Plainte déposée et tolérance zéro face au sabotage
Cependant, le point d’orgue de cette adresse réside dans la révélation des causes réelles de cet incident majeur. Loin d’une simple obsolescence des serveurs ou d’un banal dysfonctionnement, les enquêtes internes pointent vers une attaque délibérée. « Des incidents techniques sérieux font apparaître des actes de malveillance, assimilables à un sabotage ayant affecté une partie de nos systèmes informatiques », a tonné le patron de la SEEG, jugeant inacceptable que les citoyens soient ainsi pris en otage par des comportements irresponsables cherchant à torpiller les efforts de redressement soutenus financièrement par l’État.

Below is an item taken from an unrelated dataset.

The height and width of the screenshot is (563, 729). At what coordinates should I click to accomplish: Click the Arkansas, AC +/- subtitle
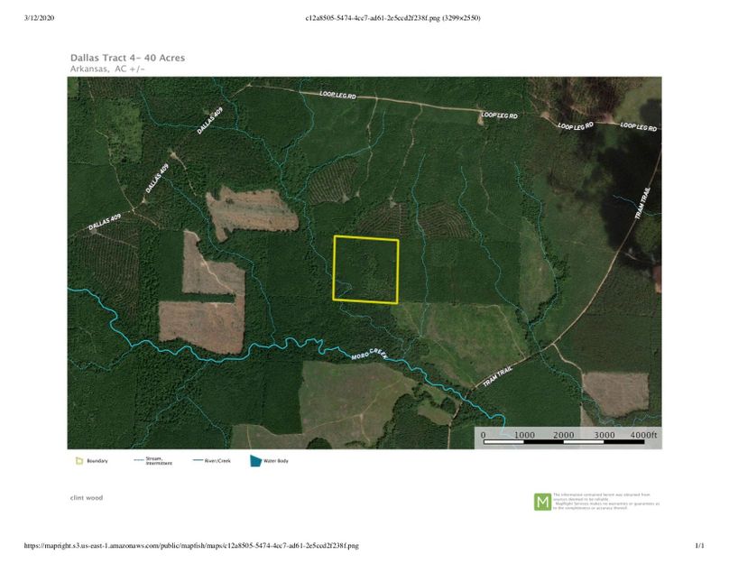click(x=107, y=69)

Face à la gravité de ces actes de déstabilisation, la réplique institutionnelle se veut implacable. La direction a officiellement saisi la justice ce mercredi, en déposant une plainte étayée par les éléments de preuve recueillis en interne et transmis aux autorités compétentes. Refusant de couvrir la moindre manœuvre destinée à nuire au service public, la direction générale a promis que les coupables répondront de leurs actes devant la loi. En parallèle, un vaste chantier de renforcement en profondeur de la résilience des systèmes d’information a été acté, afin de garantir que l’accès à ces droits fondamentaux ne puisse plus jamais être interrompu de la sorte.